For extra texture each pack included a scratch-and-win card (top prize: a trip to swingin’ London) and a handful of Pro Set Points, which could be collected and collected and collected to no apparent effect. You couldn’t even get a Puck bar in the deal.

Unbowed by the lukewarm reception to MusicCards, Pro Set attacked the market the next year with a smaller (150-card) set of Yo! MTV Raps cards.

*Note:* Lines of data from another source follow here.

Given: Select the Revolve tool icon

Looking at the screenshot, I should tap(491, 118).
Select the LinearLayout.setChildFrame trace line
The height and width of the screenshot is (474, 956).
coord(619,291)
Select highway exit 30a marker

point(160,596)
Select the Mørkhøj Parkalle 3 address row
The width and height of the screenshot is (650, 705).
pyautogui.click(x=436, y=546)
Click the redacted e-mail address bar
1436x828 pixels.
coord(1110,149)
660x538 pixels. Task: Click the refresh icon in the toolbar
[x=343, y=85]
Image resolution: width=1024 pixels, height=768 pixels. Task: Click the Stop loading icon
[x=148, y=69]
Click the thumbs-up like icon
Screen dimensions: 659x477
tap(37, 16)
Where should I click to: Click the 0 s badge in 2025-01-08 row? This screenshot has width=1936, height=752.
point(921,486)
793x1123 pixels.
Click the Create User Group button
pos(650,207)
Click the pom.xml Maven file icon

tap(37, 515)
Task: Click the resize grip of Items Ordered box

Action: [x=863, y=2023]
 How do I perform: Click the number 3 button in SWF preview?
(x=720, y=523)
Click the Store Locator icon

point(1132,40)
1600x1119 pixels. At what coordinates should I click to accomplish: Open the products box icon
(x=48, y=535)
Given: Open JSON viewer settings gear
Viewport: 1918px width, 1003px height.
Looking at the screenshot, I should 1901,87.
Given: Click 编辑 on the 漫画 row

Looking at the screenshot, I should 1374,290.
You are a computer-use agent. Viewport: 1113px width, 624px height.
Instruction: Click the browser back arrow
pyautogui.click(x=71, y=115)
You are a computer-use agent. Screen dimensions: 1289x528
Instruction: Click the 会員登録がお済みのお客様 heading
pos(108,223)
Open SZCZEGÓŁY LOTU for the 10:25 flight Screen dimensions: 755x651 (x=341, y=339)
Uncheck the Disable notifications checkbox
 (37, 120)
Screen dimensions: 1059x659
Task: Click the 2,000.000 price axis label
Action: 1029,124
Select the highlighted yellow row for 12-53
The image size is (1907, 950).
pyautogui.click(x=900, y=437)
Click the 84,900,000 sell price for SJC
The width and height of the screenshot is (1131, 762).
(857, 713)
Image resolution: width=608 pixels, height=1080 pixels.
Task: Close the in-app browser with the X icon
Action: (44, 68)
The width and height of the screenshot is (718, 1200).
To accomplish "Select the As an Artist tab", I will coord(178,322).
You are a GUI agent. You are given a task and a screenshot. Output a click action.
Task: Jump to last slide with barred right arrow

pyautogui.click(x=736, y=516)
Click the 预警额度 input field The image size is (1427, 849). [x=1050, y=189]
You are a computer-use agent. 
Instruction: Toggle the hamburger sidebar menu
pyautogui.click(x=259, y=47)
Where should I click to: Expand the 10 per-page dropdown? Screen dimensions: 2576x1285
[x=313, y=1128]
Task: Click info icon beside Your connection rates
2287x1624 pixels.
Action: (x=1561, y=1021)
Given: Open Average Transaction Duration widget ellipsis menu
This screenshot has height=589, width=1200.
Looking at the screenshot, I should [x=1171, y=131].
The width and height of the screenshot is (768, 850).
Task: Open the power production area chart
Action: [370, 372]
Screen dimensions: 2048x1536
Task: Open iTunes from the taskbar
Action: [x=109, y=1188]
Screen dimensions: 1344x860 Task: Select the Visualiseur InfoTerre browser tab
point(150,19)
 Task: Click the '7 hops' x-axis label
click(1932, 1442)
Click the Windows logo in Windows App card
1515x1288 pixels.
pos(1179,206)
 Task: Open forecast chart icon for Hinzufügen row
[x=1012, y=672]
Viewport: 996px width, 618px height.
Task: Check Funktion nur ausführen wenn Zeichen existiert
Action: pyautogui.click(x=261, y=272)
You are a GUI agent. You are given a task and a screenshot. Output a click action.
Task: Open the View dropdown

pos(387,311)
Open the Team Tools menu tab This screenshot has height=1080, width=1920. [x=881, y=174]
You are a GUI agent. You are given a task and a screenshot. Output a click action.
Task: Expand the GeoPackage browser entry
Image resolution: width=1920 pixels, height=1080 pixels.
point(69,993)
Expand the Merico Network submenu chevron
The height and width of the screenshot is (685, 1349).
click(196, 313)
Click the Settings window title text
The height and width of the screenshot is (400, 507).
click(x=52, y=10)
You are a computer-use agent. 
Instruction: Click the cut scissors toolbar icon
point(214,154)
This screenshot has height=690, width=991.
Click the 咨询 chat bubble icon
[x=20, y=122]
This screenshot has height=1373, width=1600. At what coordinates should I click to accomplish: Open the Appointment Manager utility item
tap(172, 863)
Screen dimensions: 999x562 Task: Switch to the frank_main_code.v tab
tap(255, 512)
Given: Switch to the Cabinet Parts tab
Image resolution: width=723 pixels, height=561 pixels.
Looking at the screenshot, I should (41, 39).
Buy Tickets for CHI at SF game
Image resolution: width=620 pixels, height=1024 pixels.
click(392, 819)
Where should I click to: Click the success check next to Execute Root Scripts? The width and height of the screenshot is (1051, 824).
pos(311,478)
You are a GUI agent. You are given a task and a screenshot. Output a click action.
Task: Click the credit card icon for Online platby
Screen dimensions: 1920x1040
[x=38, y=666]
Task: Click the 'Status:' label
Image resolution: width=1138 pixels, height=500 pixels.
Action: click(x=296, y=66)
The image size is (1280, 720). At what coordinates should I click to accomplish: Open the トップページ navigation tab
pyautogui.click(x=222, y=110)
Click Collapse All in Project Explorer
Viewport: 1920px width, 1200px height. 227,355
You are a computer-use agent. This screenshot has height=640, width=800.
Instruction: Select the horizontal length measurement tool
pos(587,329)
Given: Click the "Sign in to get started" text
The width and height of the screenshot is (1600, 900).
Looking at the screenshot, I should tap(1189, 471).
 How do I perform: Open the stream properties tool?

As part of Pro Set’s attempt to make MusicCards the Standard Rock-‘n’-Roll Trading Card of the World (in the same way that its Flopps cards were the Standard Witless Baseball Parody Trading Card of the World), Yo! MTV Raps are a chip off the Super Stars block o’ rock. The design’s practically the same – maybe a little more gigantic-clock-around-the-neck, but hardly enough to notice – and the backs display the same attention to the press kit … I mean, the same attention to detail. Muckraking, they’re not.

Call me an old softie, but I’m not as repulsed by Yo! MTV Raps cards because they actually document a fascinating period in music history – and by that, I’m not referring to the period when people thought Vanilla Ice had talent. I’m talking about the time when rap went mainstream, powered by Mr. Ice and Mr. Hammer, and the genre was also at a creative peak, thanks to less acclaimed groups like Bell Biv Devoe and the Digital Underground in addition to the critical powerhouses Public Enemy and the Beastie Boys.

Are trading cards the ultimate means of documenting this period? I prefer It Takes A Nation Of Millions To Hold Us Back myself. But at the going rate for Yo! MTV Raps cards (approximately a nickel a gross) it’s tough to say no to the cardboard.

Teenybopper-pop-hero cards will always have a place in the lexicon. Drop by Target and check out the Panini Justin Bieber set for proof. But please, Mr. Panini: Leave rock ‘n’ roll to the sweaty bars and soundstages. You’ll both be better for it.